Work order -
Word for word, set down the entries that follow.

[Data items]
|---|

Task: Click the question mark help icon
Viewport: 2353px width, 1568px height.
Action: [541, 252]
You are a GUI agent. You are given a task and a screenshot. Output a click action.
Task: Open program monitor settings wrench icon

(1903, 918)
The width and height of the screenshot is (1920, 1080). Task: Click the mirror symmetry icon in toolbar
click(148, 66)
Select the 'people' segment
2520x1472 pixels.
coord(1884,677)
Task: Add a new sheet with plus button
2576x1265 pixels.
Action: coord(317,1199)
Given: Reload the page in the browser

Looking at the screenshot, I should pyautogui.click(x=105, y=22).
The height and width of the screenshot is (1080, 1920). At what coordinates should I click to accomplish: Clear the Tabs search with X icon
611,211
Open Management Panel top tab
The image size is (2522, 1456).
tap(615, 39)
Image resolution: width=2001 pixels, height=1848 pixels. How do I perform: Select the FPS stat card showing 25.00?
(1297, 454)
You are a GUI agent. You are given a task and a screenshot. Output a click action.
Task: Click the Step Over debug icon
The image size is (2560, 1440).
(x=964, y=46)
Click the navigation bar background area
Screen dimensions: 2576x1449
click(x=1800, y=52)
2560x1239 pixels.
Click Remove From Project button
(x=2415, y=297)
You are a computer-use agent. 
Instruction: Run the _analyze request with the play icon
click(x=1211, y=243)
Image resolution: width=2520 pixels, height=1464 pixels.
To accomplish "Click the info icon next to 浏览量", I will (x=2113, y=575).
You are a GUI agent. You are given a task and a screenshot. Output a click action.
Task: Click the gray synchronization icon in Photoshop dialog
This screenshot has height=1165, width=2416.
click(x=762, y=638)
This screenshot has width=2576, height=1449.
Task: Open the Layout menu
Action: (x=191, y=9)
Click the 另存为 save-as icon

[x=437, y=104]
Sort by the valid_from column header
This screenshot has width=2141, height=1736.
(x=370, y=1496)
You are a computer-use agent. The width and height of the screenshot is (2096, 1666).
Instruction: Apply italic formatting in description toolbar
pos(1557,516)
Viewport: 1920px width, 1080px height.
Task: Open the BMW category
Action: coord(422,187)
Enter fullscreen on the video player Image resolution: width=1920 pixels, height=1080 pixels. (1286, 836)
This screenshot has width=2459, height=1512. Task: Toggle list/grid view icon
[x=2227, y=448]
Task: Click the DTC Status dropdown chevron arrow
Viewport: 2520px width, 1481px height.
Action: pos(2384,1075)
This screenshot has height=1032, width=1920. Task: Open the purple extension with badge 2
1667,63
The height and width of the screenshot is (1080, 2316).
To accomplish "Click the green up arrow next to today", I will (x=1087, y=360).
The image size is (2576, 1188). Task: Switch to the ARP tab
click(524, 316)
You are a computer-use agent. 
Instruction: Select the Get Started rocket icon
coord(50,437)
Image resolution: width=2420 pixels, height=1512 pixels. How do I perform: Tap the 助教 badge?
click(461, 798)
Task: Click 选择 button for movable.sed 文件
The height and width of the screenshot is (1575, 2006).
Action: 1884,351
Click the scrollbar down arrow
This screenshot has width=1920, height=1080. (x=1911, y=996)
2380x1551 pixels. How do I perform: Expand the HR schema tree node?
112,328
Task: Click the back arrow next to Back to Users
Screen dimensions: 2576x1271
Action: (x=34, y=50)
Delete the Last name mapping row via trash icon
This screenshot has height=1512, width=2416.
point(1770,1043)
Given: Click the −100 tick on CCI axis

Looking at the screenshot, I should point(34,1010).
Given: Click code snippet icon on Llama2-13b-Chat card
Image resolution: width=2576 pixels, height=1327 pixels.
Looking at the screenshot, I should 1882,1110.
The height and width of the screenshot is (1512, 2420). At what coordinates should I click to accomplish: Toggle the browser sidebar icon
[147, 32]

|---|

Response box -
Task: Click the question mark help icon
Viewport: 2353px width, 1568px height.
Action: [541, 252]
You are a GUI agent. You are given a task and a screenshot. Output a click action.
Task: Open program monitor settings wrench icon

(1903, 918)
The width and height of the screenshot is (1920, 1080). Task: Click the mirror symmetry icon in toolbar
click(148, 66)
Select the 'people' segment
2520x1472 pixels.
coord(1884,677)
Task: Add a new sheet with plus button
2576x1265 pixels.
Action: coord(317,1199)
Given: Reload the page in the browser

Looking at the screenshot, I should pyautogui.click(x=105, y=22).
The height and width of the screenshot is (1080, 1920). At what coordinates should I click to accomplish: Clear the Tabs search with X icon
611,211
Open Management Panel top tab
The image size is (2522, 1456).
tap(615, 39)
Image resolution: width=2001 pixels, height=1848 pixels. How do I perform: Select the FPS stat card showing 25.00?
(1297, 454)
You are a GUI agent. You are given a task and a screenshot. Output a click action.
Task: Click the Step Over debug icon
The image size is (2560, 1440).
(x=964, y=46)
Click the navigation bar background area
Screen dimensions: 2576x1449
click(x=1800, y=52)
2560x1239 pixels.
Click Remove From Project button
(x=2415, y=297)
You are a computer-use agent. 
Instruction: Run the _analyze request with the play icon
click(x=1211, y=243)
Image resolution: width=2520 pixels, height=1464 pixels.
To accomplish "Click the info icon next to 浏览量", I will (x=2113, y=575).
You are a GUI agent. You are given a task and a screenshot. Output a click action.
Task: Click the gray synchronization icon in Photoshop dialog
This screenshot has height=1165, width=2416.
click(x=762, y=638)
This screenshot has width=2576, height=1449.
Task: Open the Layout menu
Action: (x=191, y=9)
Click the 另存为 save-as icon

[x=437, y=104]
Sort by the valid_from column header
This screenshot has width=2141, height=1736.
(x=370, y=1496)
You are a computer-use agent. The width and height of the screenshot is (2096, 1666).
Instruction: Apply italic formatting in description toolbar
pos(1557,516)
Viewport: 1920px width, 1080px height.
Task: Open the BMW category
Action: coord(422,187)
Enter fullscreen on the video player Image resolution: width=1920 pixels, height=1080 pixels. (1286, 836)
This screenshot has width=2459, height=1512. Task: Toggle list/grid view icon
[x=2227, y=448]
Task: Click the DTC Status dropdown chevron arrow
Viewport: 2520px width, 1481px height.
Action: pos(2384,1075)
This screenshot has height=1032, width=1920. Task: Open the purple extension with badge 2
1667,63
The height and width of the screenshot is (1080, 2316).
To accomplish "Click the green up arrow next to today", I will (x=1087, y=360).
The image size is (2576, 1188). Task: Switch to the ARP tab
click(524, 316)
You are a computer-use agent. 
Instruction: Select the Get Started rocket icon
coord(50,437)
Image resolution: width=2420 pixels, height=1512 pixels. How do I perform: Tap the 助教 badge?
click(461, 798)
Task: Click 选择 button for movable.sed 文件
The height and width of the screenshot is (1575, 2006).
Action: 1884,351
Click the scrollbar down arrow
This screenshot has width=1920, height=1080. (x=1911, y=996)
2380x1551 pixels. How do I perform: Expand the HR schema tree node?
112,328
Task: Click the back arrow next to Back to Users
Screen dimensions: 2576x1271
Action: (x=34, y=50)
Delete the Last name mapping row via trash icon
This screenshot has height=1512, width=2416.
point(1770,1043)
Given: Click the −100 tick on CCI axis

Looking at the screenshot, I should point(34,1010).
Given: Click code snippet icon on Llama2-13b-Chat card
Image resolution: width=2576 pixels, height=1327 pixels.
Looking at the screenshot, I should 1882,1110.
The height and width of the screenshot is (1512, 2420). At what coordinates should I click to accomplish: Toggle the browser sidebar icon
[147, 32]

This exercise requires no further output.